Fortunately, RocksDB has also provided some solutions to this issue, for example in RocksDB-FAQ:

Q: What’s the fastest way to load data into RocksDB?

A: A fast way to direct insert data to the DB:

using single writer thread and insert in sorted order

batch hundreds of keys into one write batch

use vector memtable

make sure options.max_background_flushes is at least 4

before inserting the data, disable automatic compaction, set options.level0_file_num_compaction_trigger, options.level0_slowdown_writes_trigger and options.level0_stop_writes_trigger to very large value. After inserting all the data, issue a manual compaction.

3-5 will be automatically done if you call Options::PrepareForBulkLoad() to your option

Pegasus’s solution is to set different RocksDB options for different usage scenarios and adjust the behavior of RocksDB to provide better read and write performance. Specifically:

Use the Table environment to set rocksdb.usage_scenario to specify the corresponding usage scenario
When the replicas of each table detect the environment variable changes, they will modify the RocksDB options according to the usage scenario.

Refer to the set_usage_scenario() function in src/server/pegasus_server_impl.cpp to check which options are modified.

Supported scenarios

Currently, Pegasus supports three scenarios:

normal: Normal scenario, balancing reading and writing. This is also the default scenario for tables, which does not require special optimization for writing and is suitable for most read-write balanced applications
prefer_write: Write more and read less scenario.
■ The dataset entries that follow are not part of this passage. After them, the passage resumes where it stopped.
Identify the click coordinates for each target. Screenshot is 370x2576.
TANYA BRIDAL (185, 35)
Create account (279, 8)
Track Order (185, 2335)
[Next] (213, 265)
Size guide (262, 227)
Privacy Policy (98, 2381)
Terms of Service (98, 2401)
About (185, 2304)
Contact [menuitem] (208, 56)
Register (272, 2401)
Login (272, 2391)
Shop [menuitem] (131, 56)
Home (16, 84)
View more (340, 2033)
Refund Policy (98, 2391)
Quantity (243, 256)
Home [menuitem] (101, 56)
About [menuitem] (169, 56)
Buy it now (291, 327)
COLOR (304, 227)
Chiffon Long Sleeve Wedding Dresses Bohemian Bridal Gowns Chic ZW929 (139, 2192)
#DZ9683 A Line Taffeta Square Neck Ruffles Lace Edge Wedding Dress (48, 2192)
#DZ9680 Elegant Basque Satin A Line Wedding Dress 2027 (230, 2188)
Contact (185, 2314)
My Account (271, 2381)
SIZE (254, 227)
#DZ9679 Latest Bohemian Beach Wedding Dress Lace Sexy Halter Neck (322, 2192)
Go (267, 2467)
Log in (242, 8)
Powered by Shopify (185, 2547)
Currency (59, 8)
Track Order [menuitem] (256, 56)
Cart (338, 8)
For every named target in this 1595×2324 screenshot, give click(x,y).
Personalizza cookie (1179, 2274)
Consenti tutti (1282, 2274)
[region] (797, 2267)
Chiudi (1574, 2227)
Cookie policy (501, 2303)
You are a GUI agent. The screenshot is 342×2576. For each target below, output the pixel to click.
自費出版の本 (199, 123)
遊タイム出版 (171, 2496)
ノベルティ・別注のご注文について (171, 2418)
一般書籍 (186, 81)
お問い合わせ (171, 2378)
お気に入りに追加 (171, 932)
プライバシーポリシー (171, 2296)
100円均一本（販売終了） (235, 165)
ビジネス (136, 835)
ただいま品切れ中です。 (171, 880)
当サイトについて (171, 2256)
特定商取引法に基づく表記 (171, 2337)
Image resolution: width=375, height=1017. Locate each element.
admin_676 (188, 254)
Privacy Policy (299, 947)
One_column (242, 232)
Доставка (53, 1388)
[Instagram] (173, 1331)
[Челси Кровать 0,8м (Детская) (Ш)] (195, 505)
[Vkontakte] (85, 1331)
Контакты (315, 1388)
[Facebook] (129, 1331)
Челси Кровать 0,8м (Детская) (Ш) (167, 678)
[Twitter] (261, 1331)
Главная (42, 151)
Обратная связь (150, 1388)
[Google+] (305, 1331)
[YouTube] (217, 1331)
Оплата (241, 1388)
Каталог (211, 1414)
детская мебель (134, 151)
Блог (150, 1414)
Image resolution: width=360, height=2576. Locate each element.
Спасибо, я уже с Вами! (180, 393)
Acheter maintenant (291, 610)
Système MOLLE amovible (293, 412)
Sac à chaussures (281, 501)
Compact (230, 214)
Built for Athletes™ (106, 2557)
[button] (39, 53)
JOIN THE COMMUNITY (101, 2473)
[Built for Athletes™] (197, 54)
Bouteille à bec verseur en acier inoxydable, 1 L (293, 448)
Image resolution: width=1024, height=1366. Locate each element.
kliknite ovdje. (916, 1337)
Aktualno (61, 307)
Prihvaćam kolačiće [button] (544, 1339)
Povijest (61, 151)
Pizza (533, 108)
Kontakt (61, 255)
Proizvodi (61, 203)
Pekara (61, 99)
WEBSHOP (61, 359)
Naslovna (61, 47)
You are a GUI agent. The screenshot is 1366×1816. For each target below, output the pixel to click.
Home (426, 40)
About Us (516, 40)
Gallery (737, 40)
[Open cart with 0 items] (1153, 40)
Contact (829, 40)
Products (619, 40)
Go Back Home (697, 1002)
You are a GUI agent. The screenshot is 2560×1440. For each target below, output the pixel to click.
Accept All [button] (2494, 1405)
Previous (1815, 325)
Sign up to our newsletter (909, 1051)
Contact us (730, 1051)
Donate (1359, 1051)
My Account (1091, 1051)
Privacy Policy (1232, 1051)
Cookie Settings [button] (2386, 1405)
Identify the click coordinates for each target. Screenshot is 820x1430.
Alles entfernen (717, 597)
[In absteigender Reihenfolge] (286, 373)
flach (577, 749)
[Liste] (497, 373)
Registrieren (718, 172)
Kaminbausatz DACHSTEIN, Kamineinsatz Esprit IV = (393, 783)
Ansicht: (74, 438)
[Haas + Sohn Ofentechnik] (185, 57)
Mainly increase the size of write_buffer_size and level0_file_num_compaction_trigger to slow down the memtable flush operations and the compaction operations from level-0 to level-1
bulk_load: The scenario of bulk loading data (Note: this is not bulk-load). Use the optimization mentioned in RocksDB-FAQ above, disable the compaction operations. Now, all newly written data accumulates on level-0, which is not read friendly. Therefore, the bulk_load scenario is usually used in conjunction with Manual Compact. After the data loading is completed, perform a Manual Compact to garbage collection quickly, full sorting to improve read performance, and then restore to normal scenario. Typical batch data import process:
- Set the table rocksdb.usage_scenario to bulk_load
- load data: In bulk_load scenario, the TPS will be higher and traffic will be more stable
- Execute Manual Compact: A significant amount of CPU and disk IO resources will be consumed in this process, which may have an impact on the cluster read and write performance
- Reset the table rocksdb.usage_scenario to normal

How to use it ?

Through shell tools

Use the set_app_envs command in shell tools, for example, set table temp to bulk_load scenario:

>>> use temp
>>> set_app_envs rocksdb.usage_scenario bulk_load

The environment variables of table doesn’t take effect immediately and will take about a few seconds (depends on [replication]config_sync_interval_ms option) to take effect on all replicas.

Through an assisted script

Pegasus provides an assisted script scripts/pegasus_set_usage_scenario.sh to set environment variables conveniently, usage:

$ ./scripts/pegasus_set_usage_scenario.sh
This tool is for set usage scenario of specified table(app).
USAGE: ./scripts/pegasus_set_usage_scenario.sh <cluster-meta-list> <app-name> <normal|prefer_write|bulk_load>

This script sets the table environment variables through the commands in the shell tools, then check if it has taken effect on all replicas. It is considered complete only if it has taken effect on all replicas.